- **Given exercise**
Copy out all of the items below, changing each "GUI agent" to "GUI assistant" and keeping everything else the same.

- **Input data**
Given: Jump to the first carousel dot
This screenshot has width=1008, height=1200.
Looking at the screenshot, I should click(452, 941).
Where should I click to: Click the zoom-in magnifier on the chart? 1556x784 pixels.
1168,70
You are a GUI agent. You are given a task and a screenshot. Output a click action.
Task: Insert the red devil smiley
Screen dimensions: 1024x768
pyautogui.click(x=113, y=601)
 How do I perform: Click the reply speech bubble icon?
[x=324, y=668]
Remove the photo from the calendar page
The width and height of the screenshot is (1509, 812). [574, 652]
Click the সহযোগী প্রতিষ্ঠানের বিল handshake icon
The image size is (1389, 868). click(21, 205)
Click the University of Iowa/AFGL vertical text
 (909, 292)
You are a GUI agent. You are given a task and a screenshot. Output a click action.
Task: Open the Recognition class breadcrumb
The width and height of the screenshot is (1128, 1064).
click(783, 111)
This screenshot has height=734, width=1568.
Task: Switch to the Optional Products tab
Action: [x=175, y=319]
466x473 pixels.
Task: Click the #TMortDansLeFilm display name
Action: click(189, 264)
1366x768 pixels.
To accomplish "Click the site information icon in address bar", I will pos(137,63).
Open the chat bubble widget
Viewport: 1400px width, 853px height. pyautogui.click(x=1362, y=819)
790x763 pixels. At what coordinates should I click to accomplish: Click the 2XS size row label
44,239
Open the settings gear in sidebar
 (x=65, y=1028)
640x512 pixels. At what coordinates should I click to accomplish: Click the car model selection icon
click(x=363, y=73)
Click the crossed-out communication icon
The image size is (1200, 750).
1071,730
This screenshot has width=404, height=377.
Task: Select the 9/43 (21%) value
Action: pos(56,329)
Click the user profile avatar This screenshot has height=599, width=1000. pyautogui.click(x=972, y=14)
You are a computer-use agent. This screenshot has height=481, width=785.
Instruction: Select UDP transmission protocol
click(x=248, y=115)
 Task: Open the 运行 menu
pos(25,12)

- **Result of this task**
Given: Jump to the first carousel dot
This screenshot has width=1008, height=1200.
Looking at the screenshot, I should click(452, 941).
Where should I click to: Click the zoom-in magnifier on the chart? 1556x784 pixels.
1168,70
You are a GUI assistant. You are given a task and a screenshot. Output a click action.
Task: Insert the red devil smiley
Screen dimensions: 1024x768
pyautogui.click(x=113, y=601)
 How do I perform: Click the reply speech bubble icon?
[x=324, y=668]
Remove the photo from the calendar page
The width and height of the screenshot is (1509, 812). [574, 652]
Click the সহযোগী প্রতিষ্ঠানের বিল handshake icon
The image size is (1389, 868). click(21, 205)
Click the University of Iowa/AFGL vertical text
 (909, 292)
You are a GUI assistant. You are given a task and a screenshot. Output a click action.
Task: Open the Recognition class breadcrumb
The width and height of the screenshot is (1128, 1064).
click(783, 111)
This screenshot has height=734, width=1568.
Task: Switch to the Optional Products tab
Action: [x=175, y=319]
466x473 pixels.
Task: Click the #TMortDansLeFilm display name
Action: click(189, 264)
1366x768 pixels.
To accomplish "Click the site information icon in address bar", I will pos(137,63).
Open the chat bubble widget
Viewport: 1400px width, 853px height. pyautogui.click(x=1362, y=819)
790x763 pixels. At what coordinates should I click to accomplish: Click the 2XS size row label
44,239
Open the settings gear in sidebar
 (x=65, y=1028)
640x512 pixels. At what coordinates should I click to accomplish: Click the car model selection icon
click(x=363, y=73)
Click the crossed-out communication icon
The image size is (1200, 750).
1071,730
This screenshot has width=404, height=377.
Task: Select the 9/43 (21%) value
Action: pos(56,329)
Click the user profile avatar This screenshot has height=599, width=1000. pyautogui.click(x=972, y=14)
You are a computer-use agent. This screenshot has height=481, width=785.
Instruction: Select UDP transmission protocol
click(x=248, y=115)
 Task: Open the 运行 menu
pos(25,12)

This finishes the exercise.